WARTABANJAR.COM – Program Makan Bergizi Gratis atau MBG, yang sejatinya digadang sebagai solusi perbaikan gizi anak bangsa, kini tengah menjadi sorotan. Bukan karena keberhasilan, melainkan gara-gara menu yang dinilai tak sejalan dengan semangat awal program.
Kritik paling keras muncul dalam Rapat Dengar Pendapat Umum Komisi IX DPR RI, pada senin, (22/9/2025) di Kompleks Parlemen, Senayan, Jakarta. Ahli gizi dr. Tan Shot Yen menilai penyajian burger dan spageti dalam MBG hanya gimmick yang miskin gizi. Ia bahkan menyebutnya “burger karton tipis berwarna merah muda,” menggambarkan betapa menu itu jauh dari standar makanan bergizi seimbang.
Pemerintah melalui Badan Gizi Nasional beralasan, variasi menu semacam itu muncul agar anak tidak bosan. Argumen ini memang masuk akal, sebab jutaan pelajar tentu punya selera beragam. Tapi pertanyaannya, apakah “agar anak suka” boleh mengorbankan prinsip gizi? Burger olahan beku jelas berbeda kualitasnya dibanding nasi, lauk segar, sayur, dan buah yang lebih dibutuhkan anak-anak dalam masa pertumbuhan.

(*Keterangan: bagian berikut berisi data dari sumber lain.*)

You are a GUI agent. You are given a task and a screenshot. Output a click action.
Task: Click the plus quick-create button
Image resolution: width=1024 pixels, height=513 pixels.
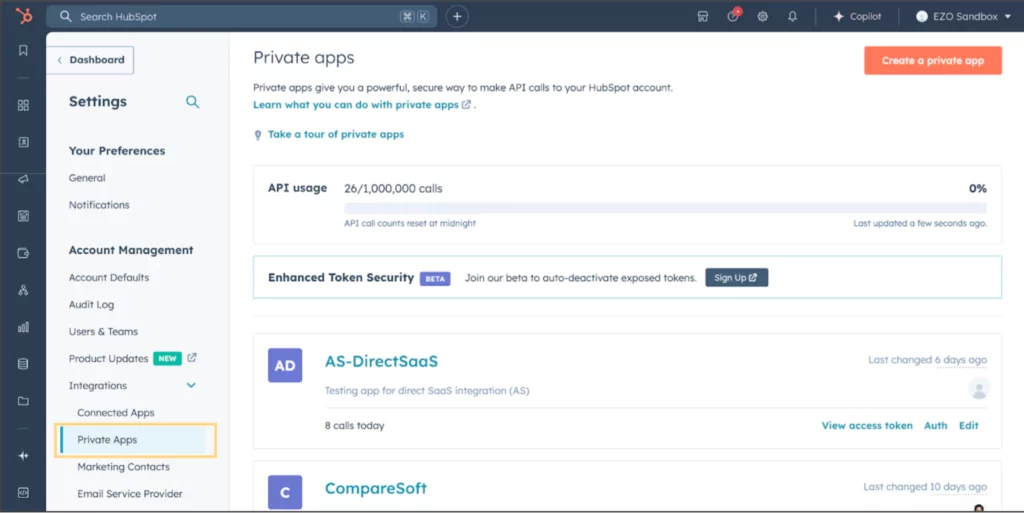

DPR pun ikut menegaskan, MBG seharusnya menghindari bahan beku dan makanan sarat pengawet. Kritik ini wajar, karena tujuan program ini bukan sekadar mengenyangkan, tetapi menurunkan angka stunting. Apalagi, kasus keracunan di beberapa daerah sudah menunjukkan lemahnya pengawasan mutu makanan MBG.
Di titik ini, jelas bahwa persoalan MBG bukan sekadar ada burger atau tidak. Masalah utamanya adalah konsistensi standar gizi. Program sebesar MBG, yang menghabiskan anggaran negara ratusan triliun, tidak boleh jatuh pada jebakan selera pasar atau sekedar variasi. Setiap rupiah harus memastikan menu yang sehat, aman, dan mendidik pola makan yang benar.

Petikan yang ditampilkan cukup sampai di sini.